The Illusion of Materialism: Why Reality Contradicts Belief

Some irrational Materialist Beliefs:

Life appears to be designed, but it's not.

Justice, beauty, and truth seem to demand a non-material explanation, but in fact, they don't.

The existence of consciousness and subjective experience may appear to require a non-physical explanation, but it actually doesn't.

DNA may look like it contains information, but it doesn't.

The laws of logic may appear immaterial, universal, and invariant, but they are not.

Similarly, the existence of mathematical truths and principles may seem separate from the physical world, but they are not.

Objective morality may seem real, but in fact, it doesn't exist.

While the Earth may appear finely tuned for life, it's not.

The human mind's capacity to reason and understand abstract concepts may seem to demand an immaterial explanation, but it doesn't.

Finally, the origin of life and the emergence of consciousness may appear to require a miracle or special creative act, but they don't.


The irrational beliefs listed above create a significant amount of cognitive dissonance for materialists. This is because, on the one hand, they hold onto their materialist beliefs that everything in the universe can be explained by physical and natural causes, while on the other hand, they are confronted with phenomena that appear to be best explained by non-material or supernatural causes.

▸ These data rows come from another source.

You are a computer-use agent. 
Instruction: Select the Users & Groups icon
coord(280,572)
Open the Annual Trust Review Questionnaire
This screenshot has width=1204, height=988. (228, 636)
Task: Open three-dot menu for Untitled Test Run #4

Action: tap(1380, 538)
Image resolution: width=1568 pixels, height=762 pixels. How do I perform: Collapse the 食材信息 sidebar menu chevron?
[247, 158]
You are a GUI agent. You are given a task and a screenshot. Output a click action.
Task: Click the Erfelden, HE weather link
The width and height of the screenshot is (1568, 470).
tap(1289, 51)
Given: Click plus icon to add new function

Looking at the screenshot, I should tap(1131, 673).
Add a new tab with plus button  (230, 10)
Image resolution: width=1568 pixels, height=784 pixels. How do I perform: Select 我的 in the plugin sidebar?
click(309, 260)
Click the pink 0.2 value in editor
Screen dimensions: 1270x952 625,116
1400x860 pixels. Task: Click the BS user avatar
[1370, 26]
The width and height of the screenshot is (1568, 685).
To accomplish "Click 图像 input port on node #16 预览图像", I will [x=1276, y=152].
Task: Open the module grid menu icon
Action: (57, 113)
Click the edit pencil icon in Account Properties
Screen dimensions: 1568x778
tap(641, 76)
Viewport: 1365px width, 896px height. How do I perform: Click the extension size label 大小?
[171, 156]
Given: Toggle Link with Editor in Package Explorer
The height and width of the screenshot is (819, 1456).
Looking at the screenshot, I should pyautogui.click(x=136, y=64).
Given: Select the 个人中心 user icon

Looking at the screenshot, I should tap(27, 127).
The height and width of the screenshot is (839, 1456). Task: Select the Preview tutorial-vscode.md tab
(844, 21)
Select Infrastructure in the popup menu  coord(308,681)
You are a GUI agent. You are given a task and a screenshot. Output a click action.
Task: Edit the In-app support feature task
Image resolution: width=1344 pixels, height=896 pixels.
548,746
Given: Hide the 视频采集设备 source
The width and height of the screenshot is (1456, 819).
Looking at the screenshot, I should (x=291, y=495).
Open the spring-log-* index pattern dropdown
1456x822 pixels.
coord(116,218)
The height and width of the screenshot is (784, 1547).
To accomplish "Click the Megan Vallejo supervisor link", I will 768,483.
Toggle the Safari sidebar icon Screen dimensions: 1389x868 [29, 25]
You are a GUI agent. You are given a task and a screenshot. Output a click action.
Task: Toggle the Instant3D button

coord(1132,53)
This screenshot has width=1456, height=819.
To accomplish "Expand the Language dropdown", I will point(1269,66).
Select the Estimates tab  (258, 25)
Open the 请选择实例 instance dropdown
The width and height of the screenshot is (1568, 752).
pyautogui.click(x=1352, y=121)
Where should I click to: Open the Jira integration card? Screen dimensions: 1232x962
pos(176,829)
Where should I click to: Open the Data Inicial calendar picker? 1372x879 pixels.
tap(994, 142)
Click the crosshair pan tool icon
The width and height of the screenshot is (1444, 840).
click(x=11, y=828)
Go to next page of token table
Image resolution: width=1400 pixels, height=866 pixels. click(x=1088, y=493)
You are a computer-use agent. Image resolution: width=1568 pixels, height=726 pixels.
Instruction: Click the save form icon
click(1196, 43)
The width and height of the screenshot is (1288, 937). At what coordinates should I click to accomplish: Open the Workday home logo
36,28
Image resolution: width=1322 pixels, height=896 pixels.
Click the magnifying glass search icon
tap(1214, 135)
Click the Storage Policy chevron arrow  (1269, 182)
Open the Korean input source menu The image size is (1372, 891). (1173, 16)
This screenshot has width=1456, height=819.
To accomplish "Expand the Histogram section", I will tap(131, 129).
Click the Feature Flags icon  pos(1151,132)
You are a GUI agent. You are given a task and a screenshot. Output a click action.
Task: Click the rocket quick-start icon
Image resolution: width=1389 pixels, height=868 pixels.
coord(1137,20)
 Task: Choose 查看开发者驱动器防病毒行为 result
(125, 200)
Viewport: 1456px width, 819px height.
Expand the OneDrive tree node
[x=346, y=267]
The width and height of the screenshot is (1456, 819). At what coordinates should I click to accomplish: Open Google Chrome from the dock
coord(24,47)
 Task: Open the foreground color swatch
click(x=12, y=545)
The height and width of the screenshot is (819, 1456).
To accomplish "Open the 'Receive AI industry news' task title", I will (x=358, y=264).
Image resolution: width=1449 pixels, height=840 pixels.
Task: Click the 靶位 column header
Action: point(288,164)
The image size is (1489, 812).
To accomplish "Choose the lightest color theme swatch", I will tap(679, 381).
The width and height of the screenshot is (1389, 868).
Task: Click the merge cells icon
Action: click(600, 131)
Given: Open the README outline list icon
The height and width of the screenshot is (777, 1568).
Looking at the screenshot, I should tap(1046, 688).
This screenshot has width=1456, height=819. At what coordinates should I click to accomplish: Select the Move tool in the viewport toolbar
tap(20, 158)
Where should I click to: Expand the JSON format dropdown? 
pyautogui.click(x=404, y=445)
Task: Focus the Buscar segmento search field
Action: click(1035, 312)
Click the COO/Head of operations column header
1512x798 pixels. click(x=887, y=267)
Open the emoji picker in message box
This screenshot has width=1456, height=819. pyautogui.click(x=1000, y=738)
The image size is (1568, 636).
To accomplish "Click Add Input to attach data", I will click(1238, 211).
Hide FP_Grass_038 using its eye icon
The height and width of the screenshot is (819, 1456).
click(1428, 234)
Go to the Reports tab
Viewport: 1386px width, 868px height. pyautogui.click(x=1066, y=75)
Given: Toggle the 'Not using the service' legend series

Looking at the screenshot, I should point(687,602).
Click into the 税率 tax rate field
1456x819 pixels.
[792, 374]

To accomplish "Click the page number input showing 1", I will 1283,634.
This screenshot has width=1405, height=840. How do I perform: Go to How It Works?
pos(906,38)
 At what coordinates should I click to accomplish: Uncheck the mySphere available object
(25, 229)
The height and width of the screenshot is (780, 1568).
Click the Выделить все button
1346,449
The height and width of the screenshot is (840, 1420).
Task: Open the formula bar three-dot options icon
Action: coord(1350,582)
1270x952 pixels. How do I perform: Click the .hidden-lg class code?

For instance, when confronted with the appearance of design in living organisms or the appearance of fine-tuning in the universe, materialists may experience cognitive dissonance because these phenomena appear to point towards intelligent design or a purposeful universe, which conflicts with their worldview. Similarly, the phenomenon of consciousness and subjective experience presents a challenge to the materialist worldview, since it cannot be fully explained by physical or material causes.

This cognitive dissonance can lead to a variety of responses, including denial of the evidence, the adoption of ad-hoc hypotheses, or a reluctance to engage with the evidence. The abundance of these examples that contradict the materialist worldview cannot be ignored. One or two examples could be dismissed as anomalies, but the sheer quantity of them suggests a deeper problem with the materialist belief system. It's apparent that materialists cling to their ideology even in the face of overwhelming evidence that points to the limitations of their worldview. This is problematic because it reveals a lack of scientific rigor and open-mindedness, which should be at the core of scientific inquiry. It also suggests that materialism is more of a belief system than a rational approach to understanding the world.